León XIV hizo un llamado directo a los fieles, recordándoles que la invitación de Cristo a seguirle persiste en la actualidad. La celebración de San Pedro y San Pablo, por tanto, no es un mero recuerdo del pasado, sino una interpelación a participar activamente en la misión apostólica. Con un mensaje de esperanza y confianza, el Santo Padre resaltó que Dios deposita su fe en la humanidad, incluso en aquellos que se reconocen pecadores y no perfectos. “Dios confía en nosotros, que somos pecadores perdonados por Él, en nosotros, que no somos perfectos, para que brille en nuestras historias su gracia y se revele su fuerza, que transforma el mal en bien”, afirmó el Pontífice, enfatizando la capacidad divina de convertir las debilidades humanas en vehículos de gracia y transformación.

Al reflexionar sobre las personalidades de Pedro y Pablo, el Papa León XIV destacó la profunda diversidad que los caracterizaba. “Ambos apóstoles no podrían haber sido más distintos el uno del otro”, señaló, haciendo referencia a sus orígenes, temperamentos y trayectorias. Sin embargo, esta pluralidad de enfoques, lejos de ser un obstáculo, permitió que el Evangelio fuera difundido y comprendido con “un acento específico” por cada uno de ellos, enriqueciendo el mensaje cristiano y facilitando su acogida en diversas culturas y contextos.

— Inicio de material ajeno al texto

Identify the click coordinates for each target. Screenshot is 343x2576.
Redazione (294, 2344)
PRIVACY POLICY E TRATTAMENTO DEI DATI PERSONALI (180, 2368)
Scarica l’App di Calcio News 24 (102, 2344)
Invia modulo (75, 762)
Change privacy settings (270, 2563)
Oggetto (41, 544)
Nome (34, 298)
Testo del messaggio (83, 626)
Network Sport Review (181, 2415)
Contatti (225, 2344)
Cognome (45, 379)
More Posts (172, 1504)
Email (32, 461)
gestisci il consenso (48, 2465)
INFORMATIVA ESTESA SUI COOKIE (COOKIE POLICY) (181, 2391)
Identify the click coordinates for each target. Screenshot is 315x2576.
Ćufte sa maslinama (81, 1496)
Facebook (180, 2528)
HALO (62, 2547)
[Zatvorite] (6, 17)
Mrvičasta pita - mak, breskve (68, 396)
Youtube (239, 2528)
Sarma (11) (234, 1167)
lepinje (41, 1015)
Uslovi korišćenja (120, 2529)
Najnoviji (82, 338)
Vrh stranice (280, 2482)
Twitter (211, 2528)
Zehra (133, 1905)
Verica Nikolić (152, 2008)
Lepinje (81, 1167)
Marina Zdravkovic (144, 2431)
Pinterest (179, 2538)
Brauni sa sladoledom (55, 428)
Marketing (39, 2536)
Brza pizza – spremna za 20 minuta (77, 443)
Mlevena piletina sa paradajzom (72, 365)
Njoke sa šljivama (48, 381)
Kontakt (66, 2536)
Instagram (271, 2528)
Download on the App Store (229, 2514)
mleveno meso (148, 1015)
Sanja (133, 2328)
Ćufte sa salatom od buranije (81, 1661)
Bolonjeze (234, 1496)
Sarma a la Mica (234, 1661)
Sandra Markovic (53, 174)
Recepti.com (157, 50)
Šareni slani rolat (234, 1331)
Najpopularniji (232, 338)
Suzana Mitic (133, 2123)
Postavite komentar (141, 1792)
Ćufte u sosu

En este marco, el Pontífice subrayó que ambos patrones de la Iglesia en Roma proclamaron la comunión como “sacramento” de la vida divina, es decir, como signo visible y eficaz de la presencia de Dios entre los hombres. Su testimonio, concluyó el Santo Padre, fue determinante para que la presencia cristiana en la historia se orientara “no al dominio, sino al servicio, a la unidad y a la reconciliación”. Esta visión de una Iglesia servidora y unificadora es, para León XIV, la esencia de la herencia apostólica.

Antes de impartir la bendición final, el Papa León XIV elevó una oración especial. Pidió al Señor que, por intercesión de San Pedro y San Pablo, la Iglesia y sus miembros “aprecien cada vez más la catolicidad de la Iglesia”. Además, instó a reconocer su valor inestimable “al servicio del encuentro fraterno entre las personas y los pueblos, evitar todo lo que desgasta o hiere la comunión, perseverar en el camino ecuménico y en el diálogo atento y franco con todos”. Este llamado resuena como una guía para la acción pastoral y el compromiso social de la comunidad cristiana en el mundo actual.

Finalmente, el Pontífice recordó a los fieles la importancia de la Jornada del Óbolo de San Pedro, agradeciendo sinceramente a todos aquellos que, con sus aportaciones, “sostienen el ministerio del sucesor de Pedro” y la labor de la Santa Sede. El Santo Padre extendió también su felicitación y cercanía a los habitantes de Roma, en particular a los enfermos, los que se encuentran en soledad, los encarcelados, y a los sacerdotes y religiosos de la capital italiana, cuya presencia y servicio diario “mantienen vivo el gran corazón cristiano” de la Ciudad Eterna.